Vous êtes probablement aussi dégoûté par les brutes et les truands que nous le sommes. Aujourd’hui, nous nous attardons donc sur le bon.

Oui, il y a des gens bien tout autour de nous. La vie privée en est pleine. Un bon jardinier. Un bon homme d’église. Même un bon banquier.

Mais dans la vie publique, un homme bon est difficile à trouver. On peut fouiller les institutions nationales de la cave au grenier, par exemple — y compris les placards à balais. On n’en trouvera pas beaucoup. Au lieu de ça, les vives lumières du "service public" attirent les bestioles, les nuisances et les parasites. Certains sont simplement pénibles. D’autres sont dangereux.

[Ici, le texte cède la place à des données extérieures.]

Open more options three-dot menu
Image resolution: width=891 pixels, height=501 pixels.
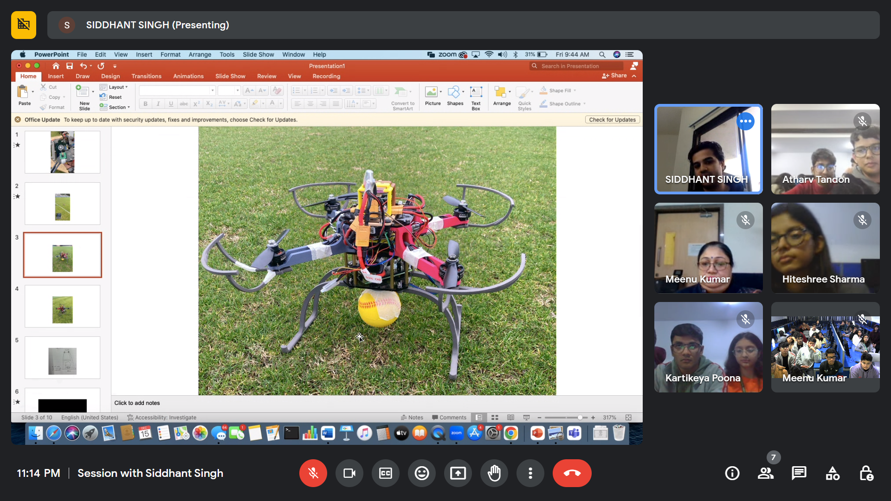click(530, 473)
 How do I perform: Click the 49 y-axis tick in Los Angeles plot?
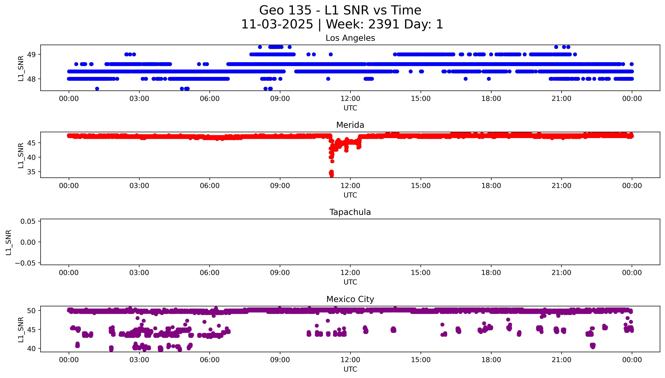pos(31,55)
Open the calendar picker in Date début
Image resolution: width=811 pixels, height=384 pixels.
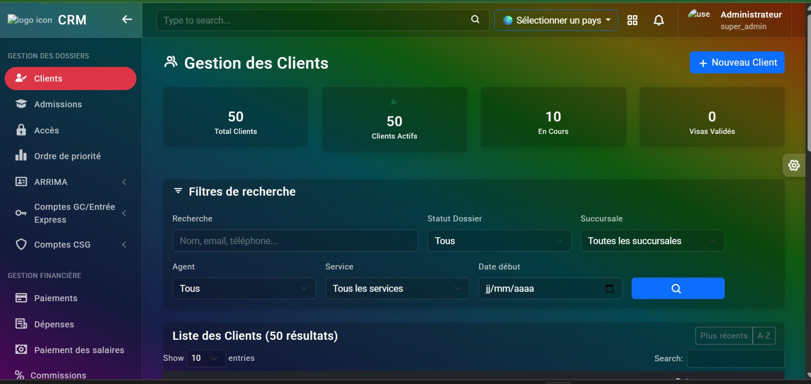[x=609, y=288]
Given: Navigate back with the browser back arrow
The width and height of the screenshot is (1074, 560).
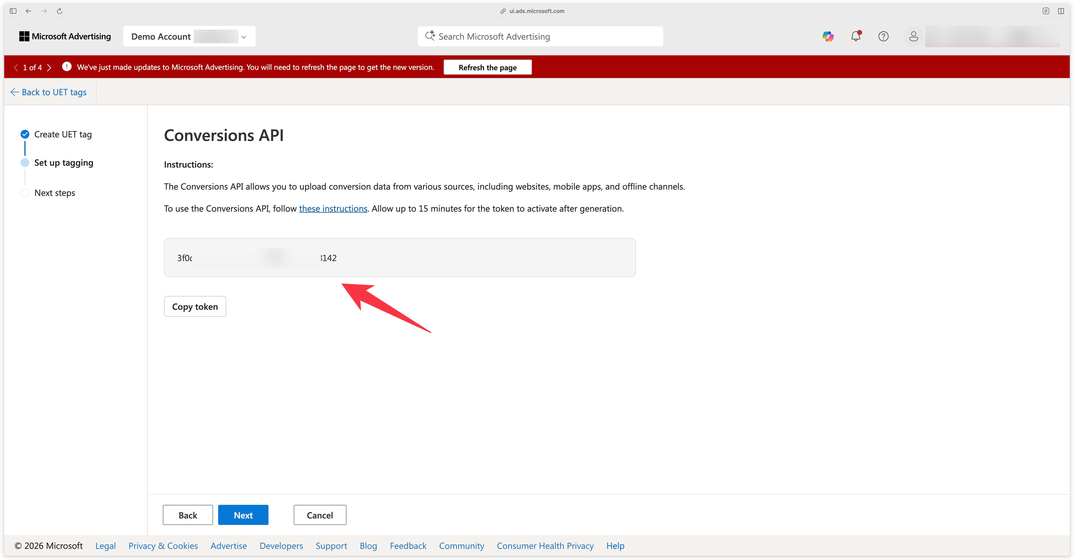Looking at the screenshot, I should (x=28, y=11).
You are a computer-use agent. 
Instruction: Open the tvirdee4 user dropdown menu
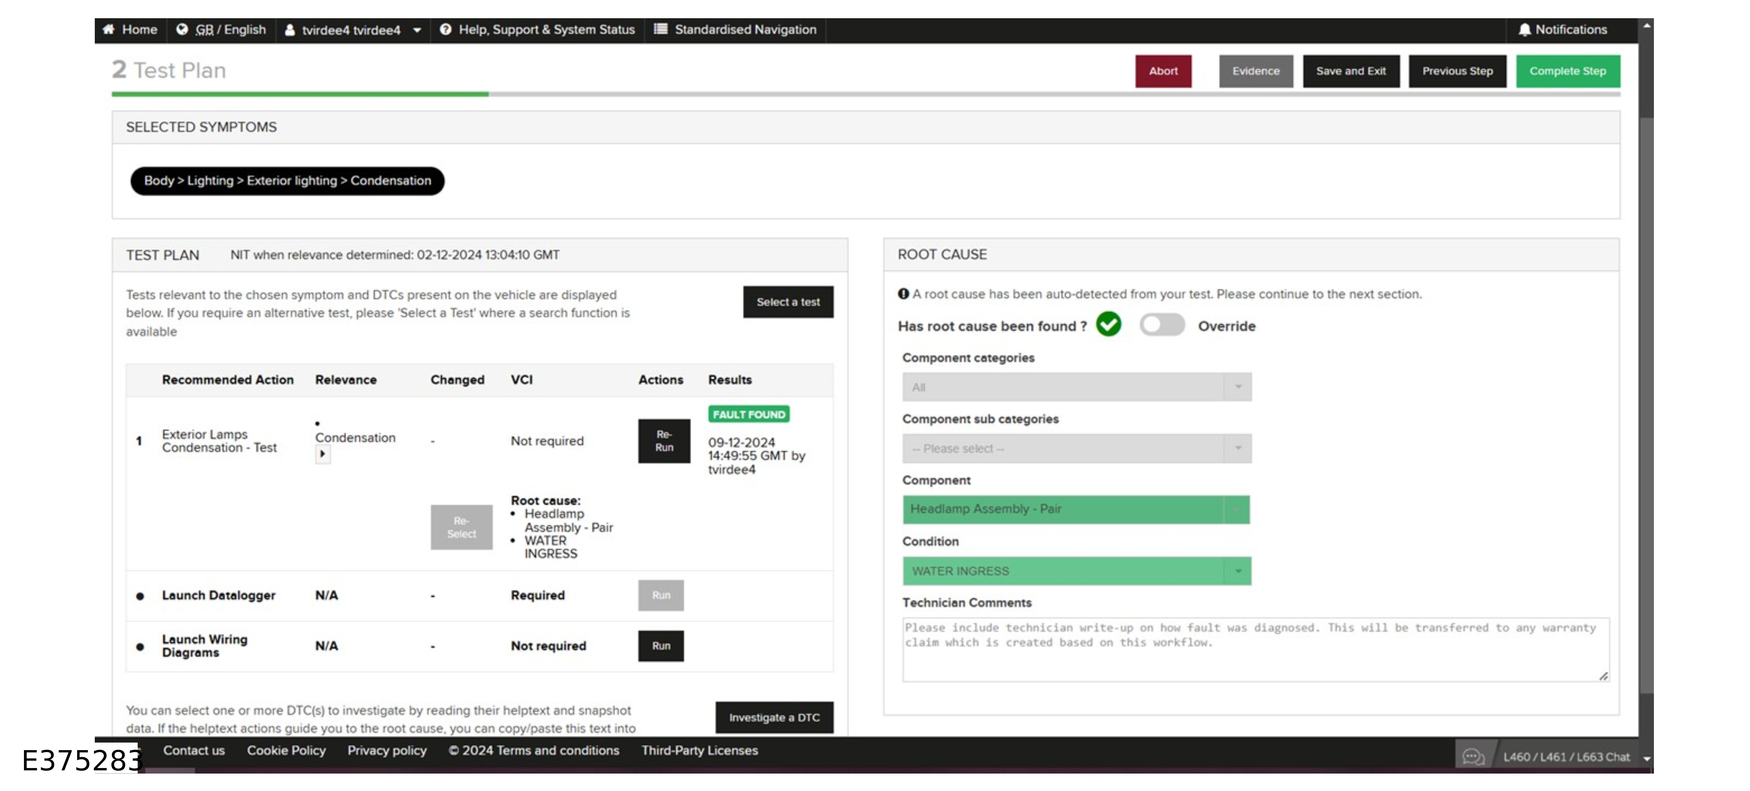pos(417,31)
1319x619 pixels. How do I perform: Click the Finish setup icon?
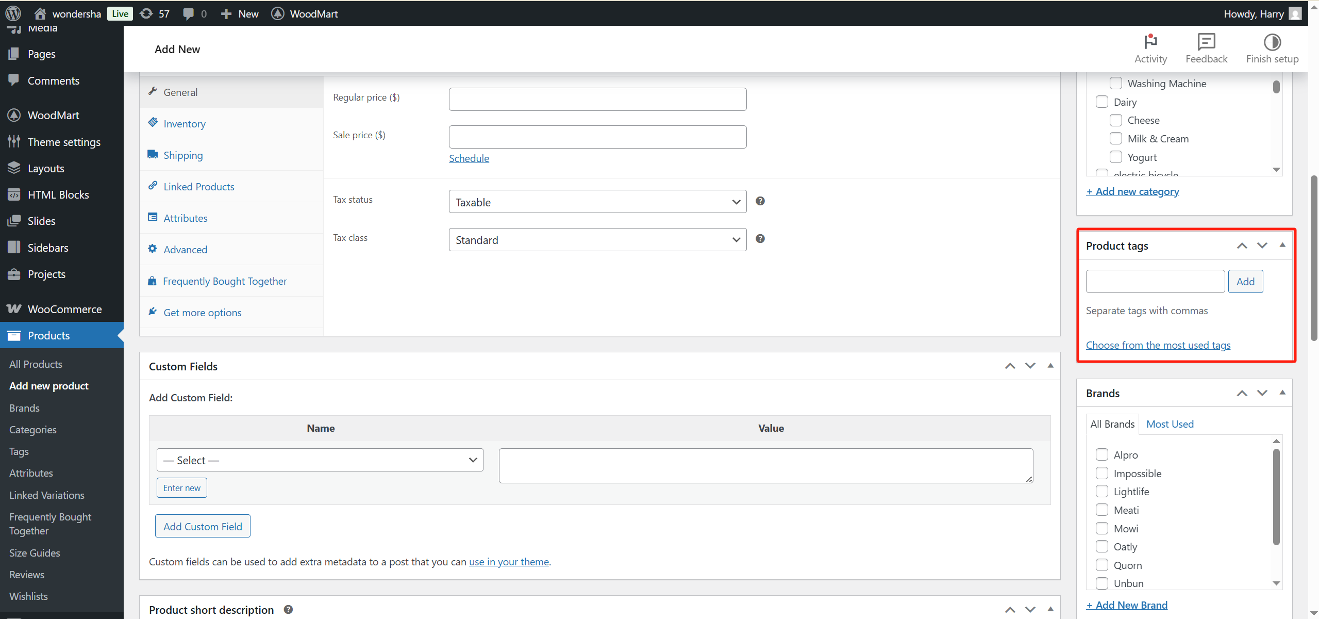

Nous avions promis de laisser la vermine pour demain mais nous ne pouvons pas nous empêcher de mentionner l’un d’entre eux, le général David Peatraeus. Il figure dans l’histoire d’aujourd’hui comme le monstre Cyclope : il représente le défi qui a engendré notre héros.

C’était à New York, au 92Y — qui se définit comme "un centre communautaire et culturel de classe mondiale — que le général Petraeus était censé s’exprimer.

Rappelons qu’en 2011, le général Petraeus était la star des ambitions américaines en matière de politique étrangère. C’était l’homme derrière l’opération Surge en Irak. A l’époque, il était moins clair qu’aujourd’hui que l’opération était un désastre. Elle a englouti des milliards de dollars. Elle a coûté la vie à des milliers de personnes (dont 1 000 soldats américains) et nombre des armes envoyées en Irak se sont retrouvées entre les mains de l’EI — y compris 2 300 Humvees, 7 400 mitrailleuses et 40 chars Abrams — qui aident désormais l’Etat islamique à prendre le contrôle de l’Irak !

▪ Il y a délit et délit…
L’événement à New York s’est produit trois ans plus tard, en 2014. Le général Petraeus était alors en disgrâce. Il était à la tête de la meilleure agence de "sécurité" aux Etats-Unis, la CIA. Pourtant, il avait donné le "livre noir" contenant les informations les plus sensibles du pays à sa maîtresse (qui écrivait elle aussi un livre pour expliquer combien il était formidable). On aurait pu penser que pour une telle offense, il se serait retrouvé devant un peloton d’exécution… mais non.

Quelqu’un, toutefois, l’avait percé à jour : Ray McGovern. En 2014, en dépit de son délit, Petraeus profitait encore de la gloire et de l’adulation d’un héros conquérant. Son aura était telle que les billets pour cette conférence étaient vendus 45 $ pièce — et l’un d’entre eux avait été acheté par le susdit McGovern.

Si McGovern a attiré notre attention, c’est parce qu’il y a quelques mois, il a assisté à un discours d’Hilary Clinton à l’université George Wahsington. Il a tourné le dos à celle qui était encore à l’époque secrétaire d’Etat, se faisant ainsi arrêter pour trouble à l’ordre public.

Mais McGovern n’était pas un manifestant ordinaire. Il est retraité de la CIA, où il préparait autrefois le "brief sécurité" quotidien du président. Désormais âgé de 72 ans, il se consacre à révéler les mauvaises utilisations qui sont faites avec les "informations confidentielles". Il n’a pas aimé la manière dont l’administration Bush a faussé les faits pour soutenir l’invasion de l’Irak, par exemple. Il a protesté contre l’utilisation de la torture et a renvoyé sa médaille de service à la CIA à son ancien employeur.

Suite à l’incident avec Hilary, il a dû être mis sur une liste. Même avant ça, ceci dit, les Renseignements devaient déjà s’intéresser à son cas lorsqu’il est arrivé au 92Y en 2014, en s’attendant à exercer ses droits constitutionnels à la liberté de parole.

Il voulait tout particulièrement poser quelques questions au général David Petraeus.

"Vous ne pouvez pas entrer, Ray", lui a dit un policier alors que McGovern tentait de passer la porte du centre culturel.

Ray expliqua qu’il s’agissait d’un forum public et qu’il avait acheté un billet. Il déclara à la police qu’il avait le droit d’entrer.

Tant et si bien que la police l’arrêté — une fois encore — pour trouble de l’ordre public ! Il a été retenu pendant une nuit, avant d’être relâché.

En revanche, Petraeus — qui avait commis un crime sérieux — n’a jamais été inquiété.